Provided passage:
++++++++++

September 3rd, 2008

Clarke Loses the Plot

In the New Statesman tomorrow Charles Clarke is superficially writing about the use and abuse of the term “Blairism”. The word is insulting, lazy and misleading he says, calling for an end to “deceitful nonsense”
As various commentators consider Labour’s prospects, the term “Blairite” is being deployed to characterise the policies and personalities of some who question the party’s current direction and urge Labour to face the future. Like “Thatcherite”, the word is not used kindly. “Blairite” (even “über-Blairite”) is a lazy and inaccurate shorthand. It is intended not to illuminate but to diminish, marginalise and insult. It was, for example, the stock phrase used by the Brown political briefing team to traduce David Miliband’s Guardian article in early August.

++++++++++

Data section:
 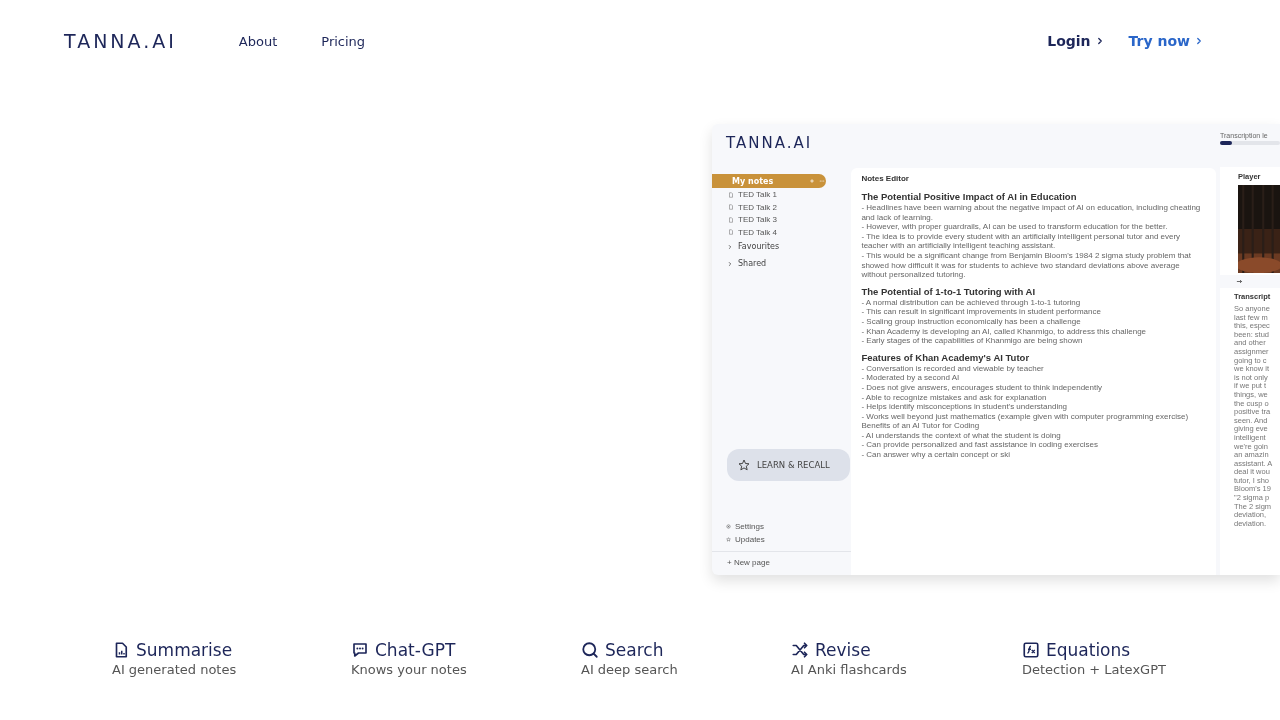 What do you see at coordinates (1015, 227) in the screenshot?
I see `note-line: - However, with proper guardrails, AI can be used to transform education for the better.` at bounding box center [1015, 227].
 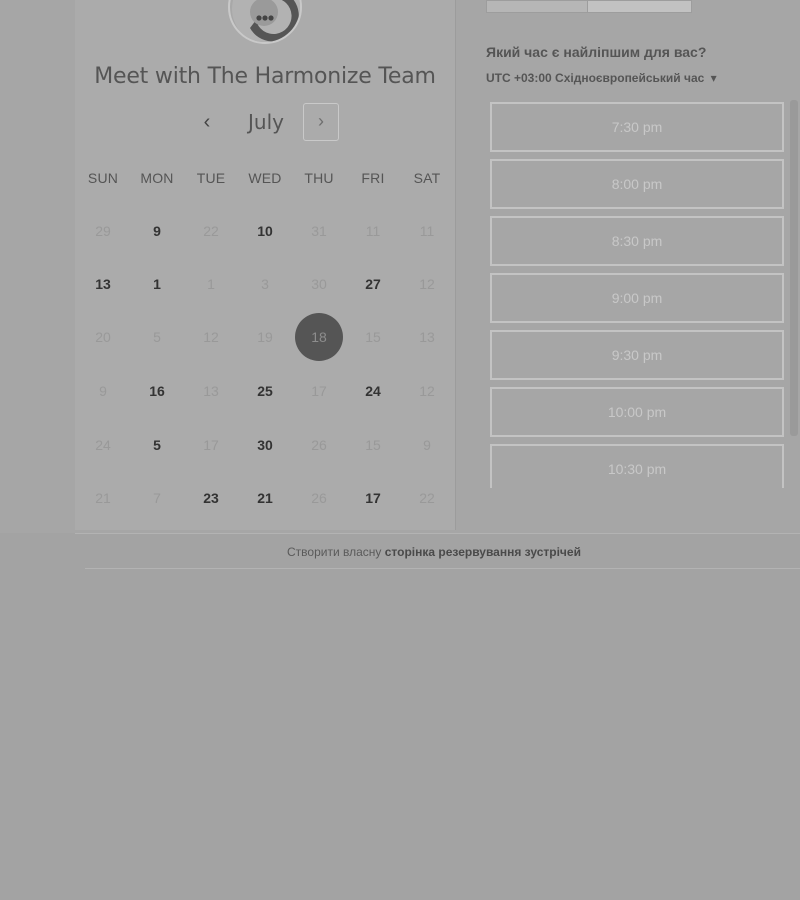 What do you see at coordinates (637, 241) in the screenshot?
I see `time-slot-button: 8:30 pm` at bounding box center [637, 241].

++++++++++

Actions to take:
[1] According to the Charles Clarke post, what did the Brown political briefing team use the term "Blairite" to traduce?
[2] Return the portion of the Charles Clarke post starting with "Clarke Loses the Plot" and going on through "in early August.".
Rely only on the Charles Clarke post.

Responses:
[1] David Miliband's Guardian article in early August.

[2]
Clarke Loses the Plot

In the New Statesman tomorrow Charles Clarke is superficially writing about the use and abuse of the term “Blairism”. The word is insulting, lazy and misleading he says, calling for an end to “deceitful nonsense”
As various commentators consider Labour’s prospects, the term “Blairite” is being deployed to characterise the policies and personalities of some who question the party’s current direction and urge Labour to face the future. Like “Thatcherite”, the word is not used kindly. “Blairite” (even “über-Blairite”) is a lazy and inaccurate shorthand. It is intended not to illuminate but to diminish, marginalise and insult. It was, for example, the stock phrase used by the Brown political briefing team to traduce David Miliband’s Guardian article in early August.